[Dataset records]
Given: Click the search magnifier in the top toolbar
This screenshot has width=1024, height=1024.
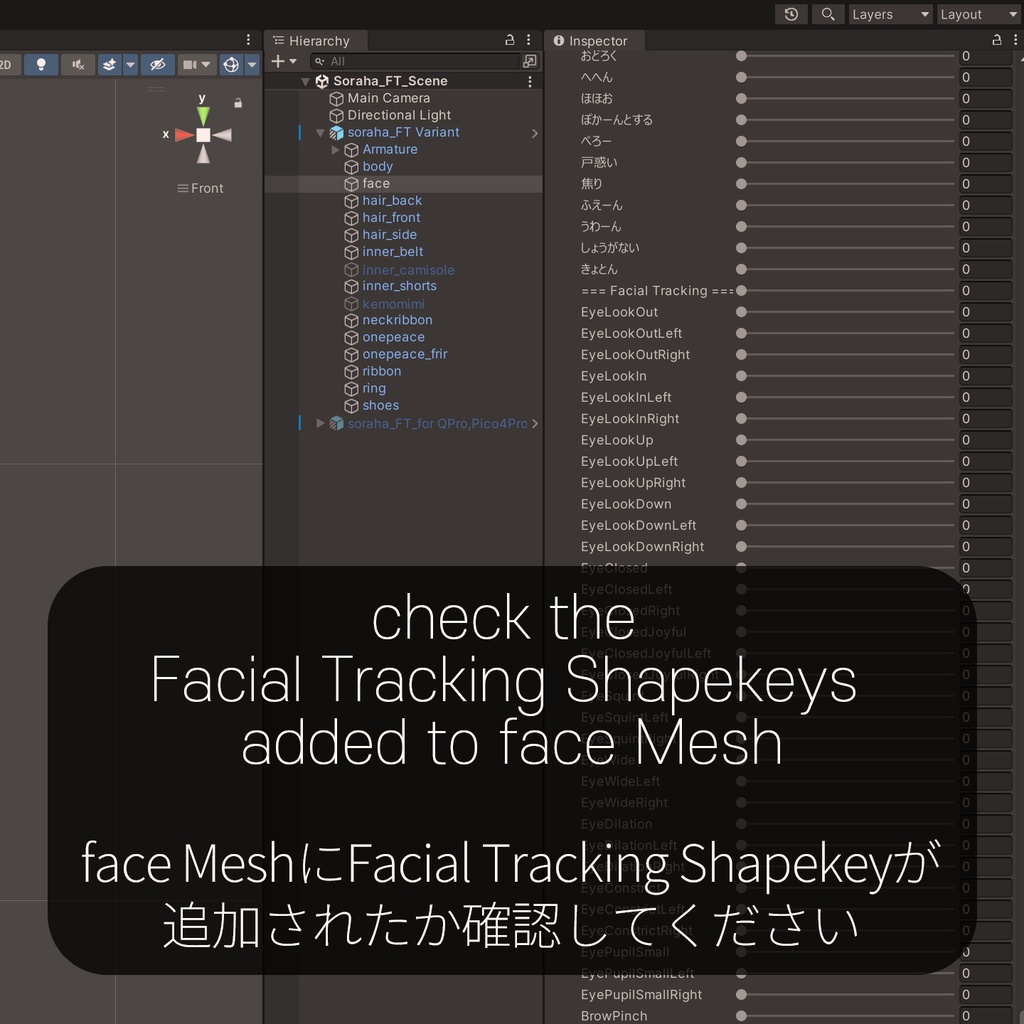Looking at the screenshot, I should 826,14.
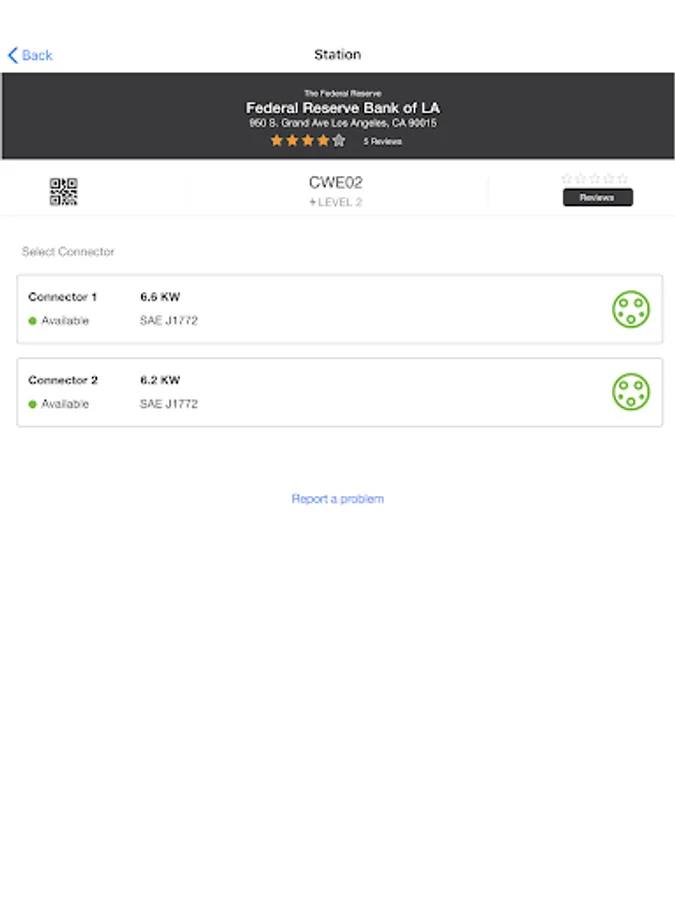Viewport: 675px width, 900px height.
Task: Select the Connector 2 card
Action: 337,392
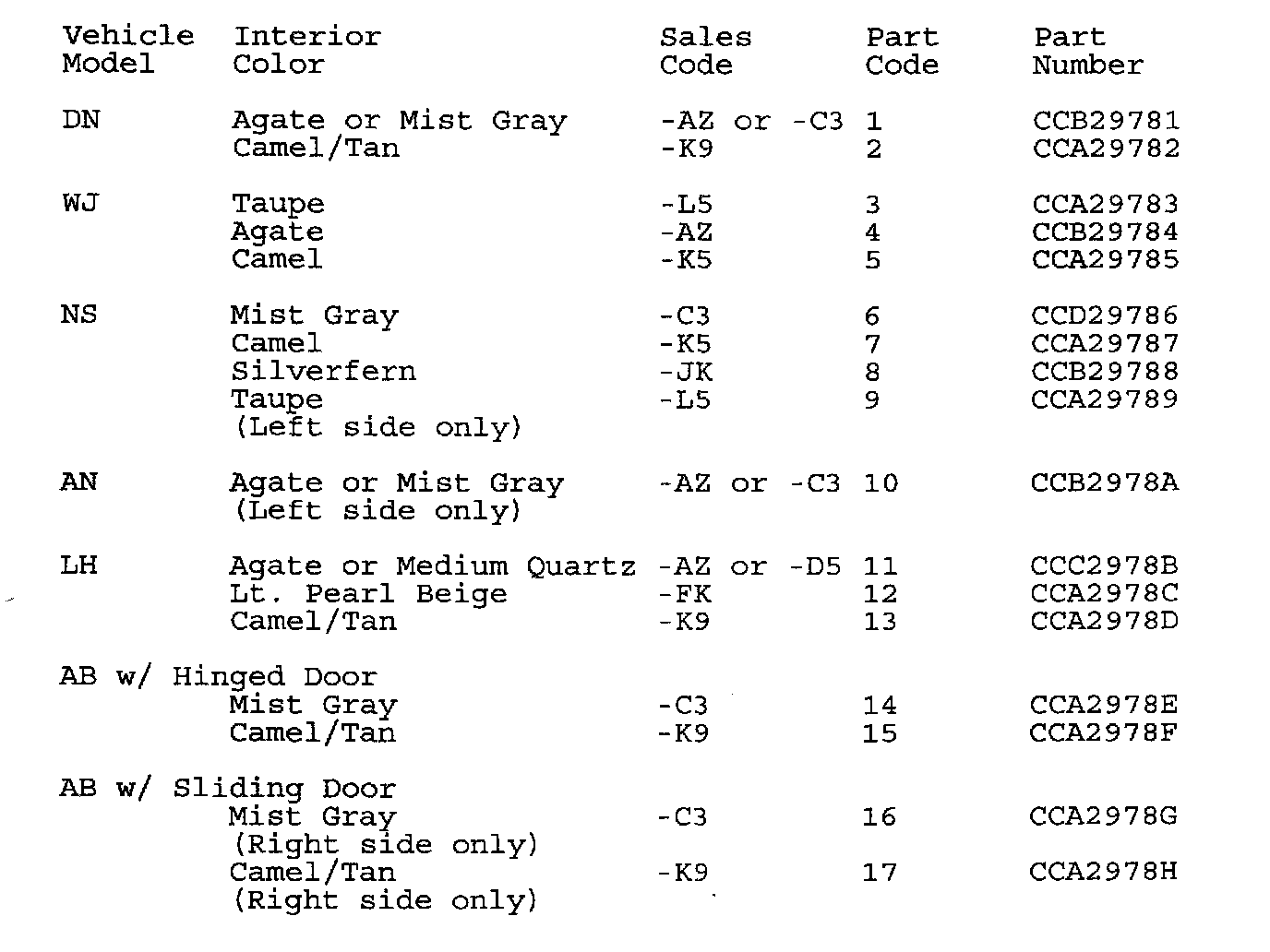Click vehicle model NS label

[79, 315]
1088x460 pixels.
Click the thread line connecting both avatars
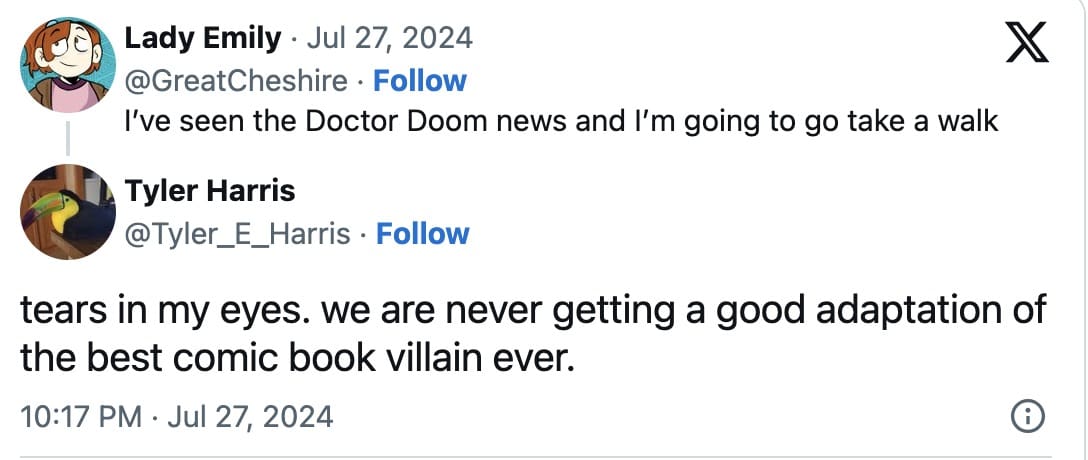tap(68, 139)
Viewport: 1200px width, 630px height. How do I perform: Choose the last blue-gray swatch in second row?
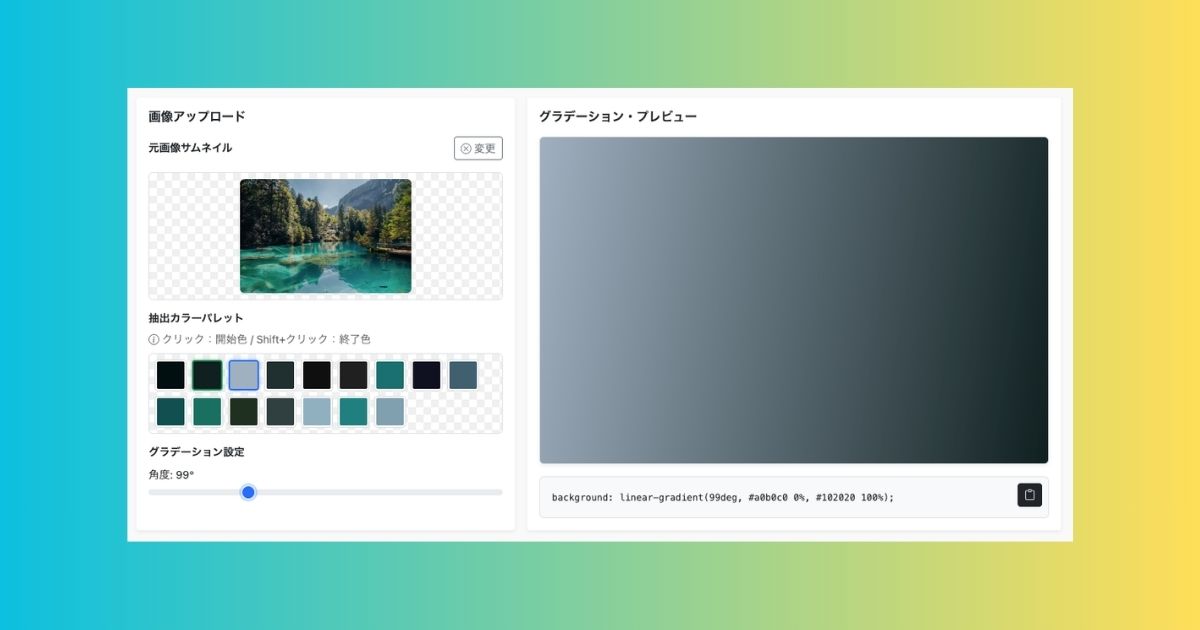point(390,412)
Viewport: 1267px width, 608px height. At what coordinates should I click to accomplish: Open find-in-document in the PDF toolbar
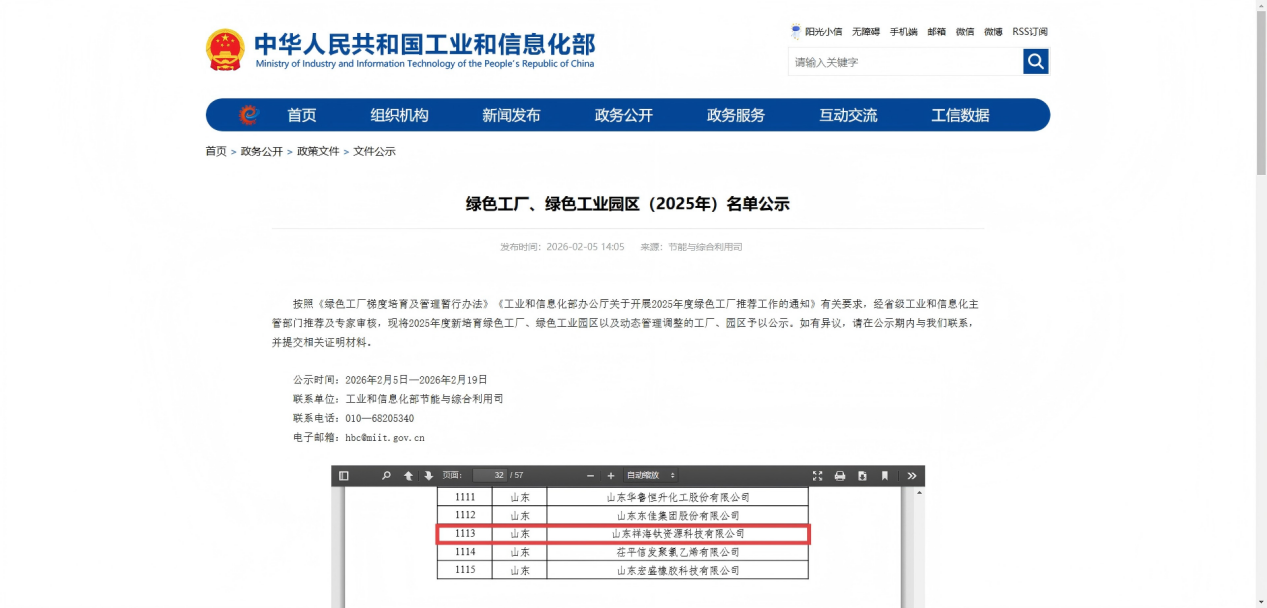click(386, 476)
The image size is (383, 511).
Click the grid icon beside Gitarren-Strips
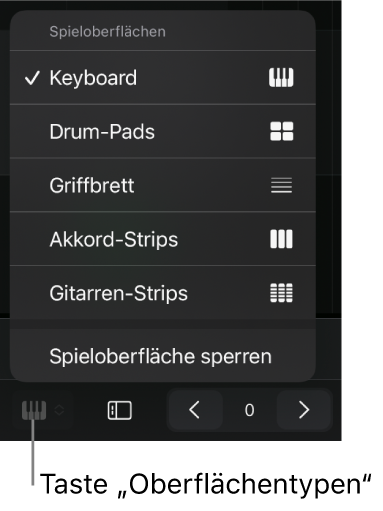pyautogui.click(x=281, y=293)
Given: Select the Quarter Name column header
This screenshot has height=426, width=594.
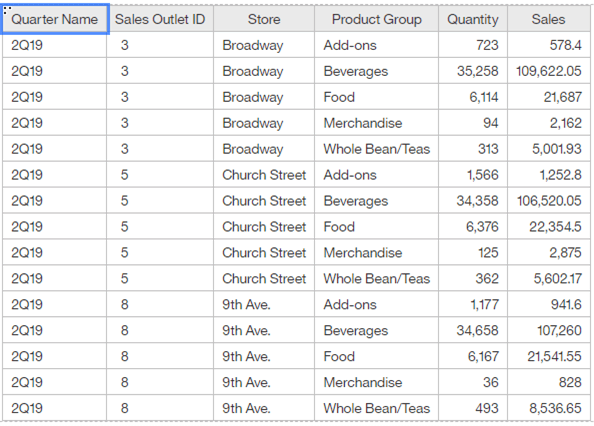Looking at the screenshot, I should 55,19.
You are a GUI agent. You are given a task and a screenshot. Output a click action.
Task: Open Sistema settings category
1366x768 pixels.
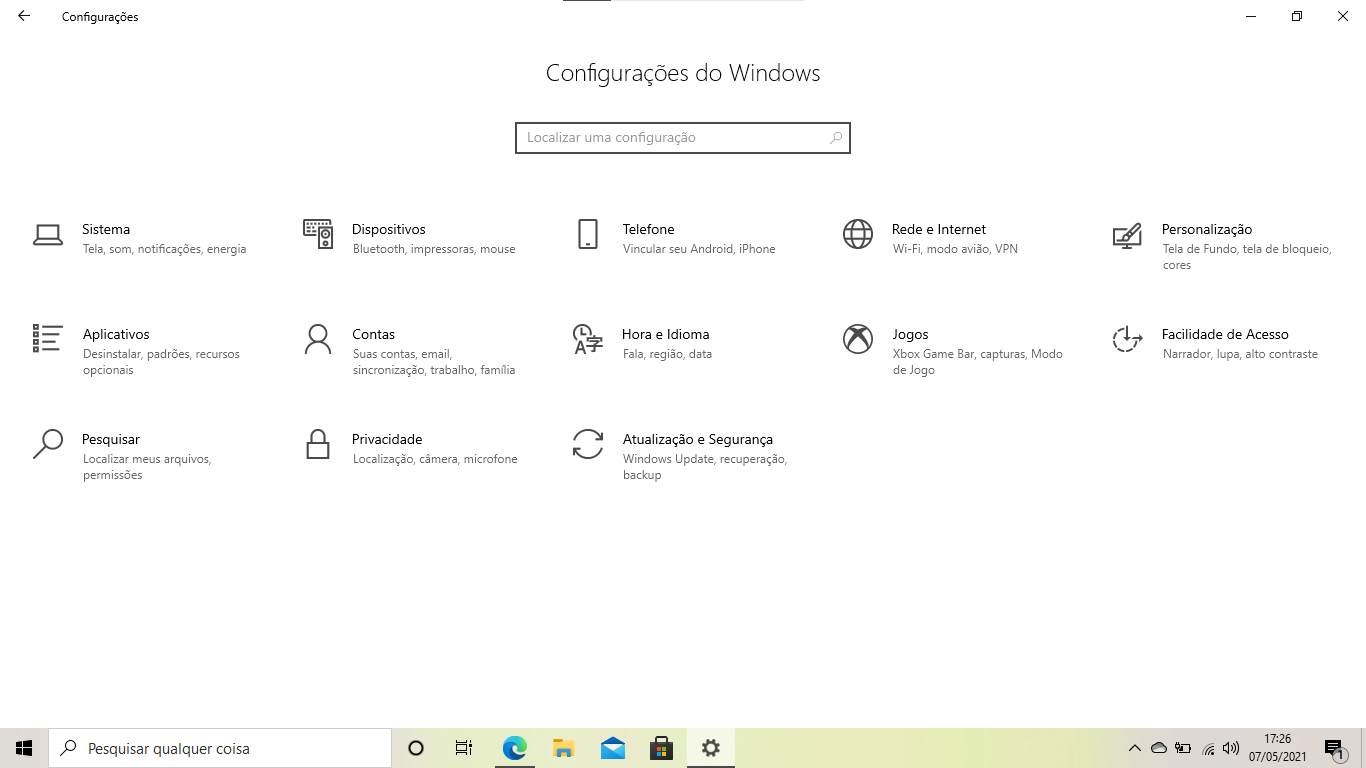point(106,238)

=== What the task requires ===
Without the pictures, print all of the records exactly.

=== Answer space ===
Given: Click the search magnifier in the top toolbar
This screenshot has width=1024, height=1024.
Looking at the screenshot, I should 826,14.
Viewport: 675px width, 900px height.
Task: Select the Connector 2 card
Action: 337,392
Click vehicle model NS label

[79, 315]
1088x460 pixels.
Click the thread line connecting both avatars
tap(68, 139)
Viewport: 1200px width, 630px height. How do I perform: Choose the last blue-gray swatch in second row?
point(390,412)
Viewport: 1267px width, 608px height. At what coordinates should I click to accomplish: Open find-in-document in the PDF toolbar
click(386, 476)
The image size is (383, 511).
Click the grid icon beside Gitarren-Strips
pyautogui.click(x=281, y=293)
Given: Select the Quarter Name column header
This screenshot has height=426, width=594.
Looking at the screenshot, I should 55,19.
You are a GUI agent. You are given a task and a screenshot. Output a click action.
Task: Open Sistema settings category
1366x768 pixels.
point(106,238)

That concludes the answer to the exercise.